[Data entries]
^^^^^^^^^^^^^^^^

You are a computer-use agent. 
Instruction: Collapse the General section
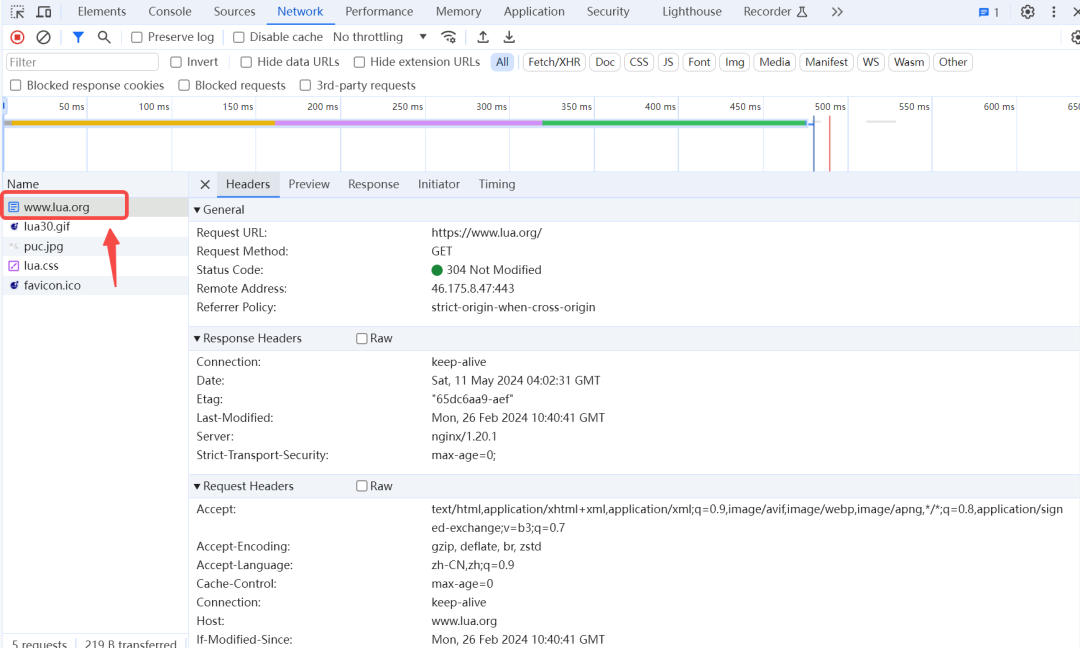[x=197, y=210]
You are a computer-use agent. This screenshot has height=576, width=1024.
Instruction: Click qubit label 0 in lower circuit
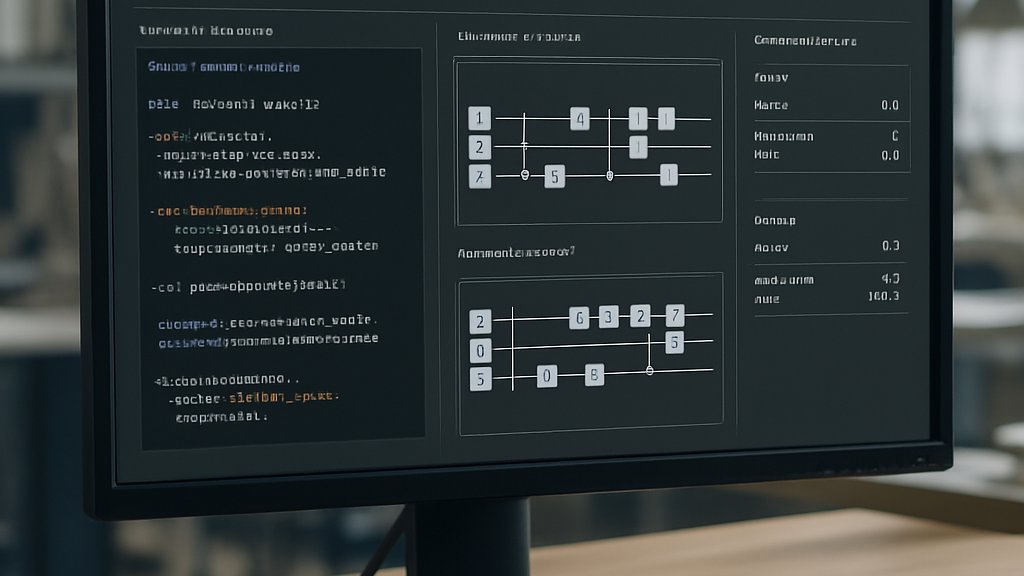(480, 351)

^^^^^^^^^^^^^^^^

Task: Please write the data out again exactly, but do not carry over the pictures.

Answer space:
You are a computer-use agent. 
Instruction: Collapse the General section
[x=197, y=210]
You are a computer-use agent. This screenshot has height=576, width=1024.
Instruction: Click qubit label 0 in lower circuit
(480, 351)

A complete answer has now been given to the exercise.